**Work order:**
Within the material below, filter for lines that hold the word "sidebar".
___
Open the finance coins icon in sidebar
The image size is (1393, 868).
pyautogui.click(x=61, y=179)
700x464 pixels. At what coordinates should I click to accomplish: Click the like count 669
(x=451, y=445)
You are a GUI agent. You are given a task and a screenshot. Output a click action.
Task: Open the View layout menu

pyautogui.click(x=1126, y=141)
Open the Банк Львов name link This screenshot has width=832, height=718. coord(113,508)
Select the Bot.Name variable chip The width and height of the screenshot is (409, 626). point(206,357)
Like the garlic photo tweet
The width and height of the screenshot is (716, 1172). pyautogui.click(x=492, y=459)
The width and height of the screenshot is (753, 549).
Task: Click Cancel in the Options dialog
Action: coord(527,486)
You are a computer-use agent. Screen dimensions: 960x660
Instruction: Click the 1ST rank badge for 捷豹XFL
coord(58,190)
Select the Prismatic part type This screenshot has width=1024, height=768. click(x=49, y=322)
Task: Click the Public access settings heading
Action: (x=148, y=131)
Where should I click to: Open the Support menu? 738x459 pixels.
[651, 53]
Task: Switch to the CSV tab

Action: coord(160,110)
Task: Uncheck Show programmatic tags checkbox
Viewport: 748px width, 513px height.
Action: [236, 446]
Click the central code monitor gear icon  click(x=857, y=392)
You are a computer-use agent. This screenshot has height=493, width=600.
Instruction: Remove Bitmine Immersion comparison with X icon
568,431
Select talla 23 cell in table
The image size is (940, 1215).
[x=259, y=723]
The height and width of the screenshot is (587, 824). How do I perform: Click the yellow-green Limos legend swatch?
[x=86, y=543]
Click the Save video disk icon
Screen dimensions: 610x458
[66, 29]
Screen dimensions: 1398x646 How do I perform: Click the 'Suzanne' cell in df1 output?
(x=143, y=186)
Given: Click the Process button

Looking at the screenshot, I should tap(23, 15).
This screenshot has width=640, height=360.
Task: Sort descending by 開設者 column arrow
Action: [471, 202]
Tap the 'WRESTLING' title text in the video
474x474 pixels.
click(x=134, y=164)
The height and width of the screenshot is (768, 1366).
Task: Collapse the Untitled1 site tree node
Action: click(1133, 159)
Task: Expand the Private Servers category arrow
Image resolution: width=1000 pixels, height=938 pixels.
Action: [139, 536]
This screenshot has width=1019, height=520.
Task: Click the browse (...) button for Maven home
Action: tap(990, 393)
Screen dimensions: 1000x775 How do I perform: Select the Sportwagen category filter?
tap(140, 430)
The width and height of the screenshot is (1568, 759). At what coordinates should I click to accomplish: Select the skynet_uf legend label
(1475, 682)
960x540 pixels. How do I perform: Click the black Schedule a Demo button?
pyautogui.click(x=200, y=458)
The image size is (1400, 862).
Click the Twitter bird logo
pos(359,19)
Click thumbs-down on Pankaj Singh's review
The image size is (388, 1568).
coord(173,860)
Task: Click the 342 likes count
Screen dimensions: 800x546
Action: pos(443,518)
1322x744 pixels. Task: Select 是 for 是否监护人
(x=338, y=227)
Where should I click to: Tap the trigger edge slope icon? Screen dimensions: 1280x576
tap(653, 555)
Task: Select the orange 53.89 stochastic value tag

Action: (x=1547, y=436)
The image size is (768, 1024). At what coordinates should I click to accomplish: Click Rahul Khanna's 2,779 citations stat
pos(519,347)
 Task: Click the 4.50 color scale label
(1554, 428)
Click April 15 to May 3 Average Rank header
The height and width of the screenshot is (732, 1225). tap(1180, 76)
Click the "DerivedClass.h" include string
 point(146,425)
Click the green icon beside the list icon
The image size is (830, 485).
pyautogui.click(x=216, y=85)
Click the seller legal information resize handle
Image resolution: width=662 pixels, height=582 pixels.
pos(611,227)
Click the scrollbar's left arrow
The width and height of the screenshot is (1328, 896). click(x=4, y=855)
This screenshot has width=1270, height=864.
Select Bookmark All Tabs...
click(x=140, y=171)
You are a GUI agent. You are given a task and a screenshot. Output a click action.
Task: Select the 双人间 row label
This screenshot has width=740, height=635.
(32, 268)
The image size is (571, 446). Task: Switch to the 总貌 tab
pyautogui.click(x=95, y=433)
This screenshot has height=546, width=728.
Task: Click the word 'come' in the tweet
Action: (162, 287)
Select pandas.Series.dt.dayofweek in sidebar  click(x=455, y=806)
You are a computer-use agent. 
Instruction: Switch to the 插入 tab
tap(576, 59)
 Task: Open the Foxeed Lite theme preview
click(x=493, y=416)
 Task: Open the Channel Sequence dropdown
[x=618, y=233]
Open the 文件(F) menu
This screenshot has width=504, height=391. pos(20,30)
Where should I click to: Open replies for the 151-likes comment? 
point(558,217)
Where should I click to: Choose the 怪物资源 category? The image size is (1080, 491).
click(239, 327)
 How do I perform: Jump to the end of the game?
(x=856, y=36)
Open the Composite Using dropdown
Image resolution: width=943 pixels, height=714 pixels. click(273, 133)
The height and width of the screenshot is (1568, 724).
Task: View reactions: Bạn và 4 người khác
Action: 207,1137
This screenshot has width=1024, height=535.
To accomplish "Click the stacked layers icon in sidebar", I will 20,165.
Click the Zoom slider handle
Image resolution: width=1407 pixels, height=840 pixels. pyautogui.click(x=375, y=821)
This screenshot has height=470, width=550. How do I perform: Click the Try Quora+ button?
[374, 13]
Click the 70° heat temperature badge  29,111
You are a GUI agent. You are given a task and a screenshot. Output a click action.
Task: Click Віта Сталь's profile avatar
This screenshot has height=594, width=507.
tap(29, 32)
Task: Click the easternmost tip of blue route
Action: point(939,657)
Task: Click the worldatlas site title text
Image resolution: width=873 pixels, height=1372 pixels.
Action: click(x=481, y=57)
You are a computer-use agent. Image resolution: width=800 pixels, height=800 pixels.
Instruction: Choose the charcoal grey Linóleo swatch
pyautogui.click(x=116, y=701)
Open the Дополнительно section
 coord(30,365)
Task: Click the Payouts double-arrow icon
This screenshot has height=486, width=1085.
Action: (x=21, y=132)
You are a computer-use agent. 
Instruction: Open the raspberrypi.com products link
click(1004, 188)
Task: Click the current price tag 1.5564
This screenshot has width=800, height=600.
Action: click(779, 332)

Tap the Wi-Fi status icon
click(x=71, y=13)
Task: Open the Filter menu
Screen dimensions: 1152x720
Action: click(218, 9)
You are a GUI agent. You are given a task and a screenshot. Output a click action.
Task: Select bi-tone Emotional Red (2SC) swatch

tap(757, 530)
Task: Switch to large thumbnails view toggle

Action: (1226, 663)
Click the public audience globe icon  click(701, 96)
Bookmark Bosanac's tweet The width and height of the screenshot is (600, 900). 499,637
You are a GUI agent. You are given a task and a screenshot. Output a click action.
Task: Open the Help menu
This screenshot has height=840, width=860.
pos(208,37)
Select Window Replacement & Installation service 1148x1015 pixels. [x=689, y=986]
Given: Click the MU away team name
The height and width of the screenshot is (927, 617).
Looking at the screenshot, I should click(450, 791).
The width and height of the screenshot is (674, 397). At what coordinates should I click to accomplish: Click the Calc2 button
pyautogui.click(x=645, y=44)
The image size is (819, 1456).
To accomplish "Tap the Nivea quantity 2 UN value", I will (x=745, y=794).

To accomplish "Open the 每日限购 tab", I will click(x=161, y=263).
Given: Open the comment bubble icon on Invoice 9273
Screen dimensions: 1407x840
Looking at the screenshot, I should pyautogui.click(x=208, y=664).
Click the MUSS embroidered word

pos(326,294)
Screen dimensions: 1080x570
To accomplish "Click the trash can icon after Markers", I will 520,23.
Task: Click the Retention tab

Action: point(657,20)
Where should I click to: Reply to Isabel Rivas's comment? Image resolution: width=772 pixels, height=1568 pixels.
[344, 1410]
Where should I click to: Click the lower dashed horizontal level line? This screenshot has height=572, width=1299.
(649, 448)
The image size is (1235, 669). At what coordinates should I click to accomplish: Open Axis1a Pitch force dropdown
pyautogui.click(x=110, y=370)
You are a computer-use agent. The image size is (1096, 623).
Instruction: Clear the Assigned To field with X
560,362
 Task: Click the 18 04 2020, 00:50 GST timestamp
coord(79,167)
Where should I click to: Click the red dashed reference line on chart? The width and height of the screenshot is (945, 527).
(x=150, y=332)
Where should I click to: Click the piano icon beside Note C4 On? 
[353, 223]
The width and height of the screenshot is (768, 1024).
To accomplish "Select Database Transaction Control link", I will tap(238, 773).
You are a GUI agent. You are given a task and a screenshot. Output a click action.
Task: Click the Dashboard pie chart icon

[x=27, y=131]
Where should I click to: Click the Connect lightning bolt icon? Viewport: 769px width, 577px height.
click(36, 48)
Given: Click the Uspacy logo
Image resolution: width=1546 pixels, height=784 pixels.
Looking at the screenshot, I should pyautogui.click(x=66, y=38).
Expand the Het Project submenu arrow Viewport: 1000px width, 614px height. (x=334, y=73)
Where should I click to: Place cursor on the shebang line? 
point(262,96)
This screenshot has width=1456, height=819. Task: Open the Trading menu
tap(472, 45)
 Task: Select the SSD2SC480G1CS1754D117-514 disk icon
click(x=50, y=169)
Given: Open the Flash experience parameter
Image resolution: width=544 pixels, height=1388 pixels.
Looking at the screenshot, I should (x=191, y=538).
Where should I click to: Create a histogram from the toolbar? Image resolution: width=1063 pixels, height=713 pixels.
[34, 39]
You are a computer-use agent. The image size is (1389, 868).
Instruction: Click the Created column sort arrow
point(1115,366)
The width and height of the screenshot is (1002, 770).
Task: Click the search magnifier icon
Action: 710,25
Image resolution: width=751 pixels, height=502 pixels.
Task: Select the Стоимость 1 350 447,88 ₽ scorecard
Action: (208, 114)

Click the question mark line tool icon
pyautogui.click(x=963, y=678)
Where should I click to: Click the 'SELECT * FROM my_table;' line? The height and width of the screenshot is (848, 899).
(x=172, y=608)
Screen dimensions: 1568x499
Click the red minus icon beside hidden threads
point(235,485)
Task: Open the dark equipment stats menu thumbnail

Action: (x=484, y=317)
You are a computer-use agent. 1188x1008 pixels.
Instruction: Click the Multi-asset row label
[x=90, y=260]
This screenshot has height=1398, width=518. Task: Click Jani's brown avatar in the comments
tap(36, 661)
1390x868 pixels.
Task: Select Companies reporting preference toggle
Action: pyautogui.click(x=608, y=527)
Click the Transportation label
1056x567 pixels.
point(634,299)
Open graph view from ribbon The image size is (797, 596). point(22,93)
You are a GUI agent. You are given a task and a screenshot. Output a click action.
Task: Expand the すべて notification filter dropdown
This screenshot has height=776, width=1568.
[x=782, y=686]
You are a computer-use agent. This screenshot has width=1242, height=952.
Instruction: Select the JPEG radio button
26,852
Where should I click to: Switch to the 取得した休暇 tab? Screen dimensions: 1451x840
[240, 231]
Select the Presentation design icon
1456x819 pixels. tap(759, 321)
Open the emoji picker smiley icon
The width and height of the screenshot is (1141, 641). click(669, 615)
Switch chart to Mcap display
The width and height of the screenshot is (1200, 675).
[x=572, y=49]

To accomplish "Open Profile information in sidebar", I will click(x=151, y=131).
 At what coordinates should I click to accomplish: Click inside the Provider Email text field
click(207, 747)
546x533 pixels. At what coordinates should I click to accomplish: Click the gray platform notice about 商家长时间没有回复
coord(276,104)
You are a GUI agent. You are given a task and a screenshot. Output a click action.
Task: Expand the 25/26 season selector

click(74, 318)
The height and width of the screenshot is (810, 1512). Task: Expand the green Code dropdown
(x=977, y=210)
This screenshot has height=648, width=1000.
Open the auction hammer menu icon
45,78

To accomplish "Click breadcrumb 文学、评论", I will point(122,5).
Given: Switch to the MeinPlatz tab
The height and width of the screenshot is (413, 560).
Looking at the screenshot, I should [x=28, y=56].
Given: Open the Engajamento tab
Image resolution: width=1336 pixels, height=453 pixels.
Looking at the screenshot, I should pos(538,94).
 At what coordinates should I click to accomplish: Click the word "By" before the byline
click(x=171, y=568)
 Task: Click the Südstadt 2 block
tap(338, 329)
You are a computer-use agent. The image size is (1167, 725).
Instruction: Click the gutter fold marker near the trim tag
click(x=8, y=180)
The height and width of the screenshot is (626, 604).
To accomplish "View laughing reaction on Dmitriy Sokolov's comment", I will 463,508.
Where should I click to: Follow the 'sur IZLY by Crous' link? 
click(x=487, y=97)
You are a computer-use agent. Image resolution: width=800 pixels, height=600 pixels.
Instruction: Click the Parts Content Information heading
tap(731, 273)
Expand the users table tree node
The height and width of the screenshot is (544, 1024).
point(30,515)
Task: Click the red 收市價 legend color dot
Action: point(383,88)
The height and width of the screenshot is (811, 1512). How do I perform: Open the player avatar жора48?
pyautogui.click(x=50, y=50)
___
**Result:**
Open the finance coins icon in sidebar
Select pandas.Series.dt.dayofweek in sidebar  click(x=455, y=806)
To accomplish "Click the stacked layers icon in sidebar", I will 20,165.
To accomplish "Open Profile information in sidebar", I will click(x=151, y=131).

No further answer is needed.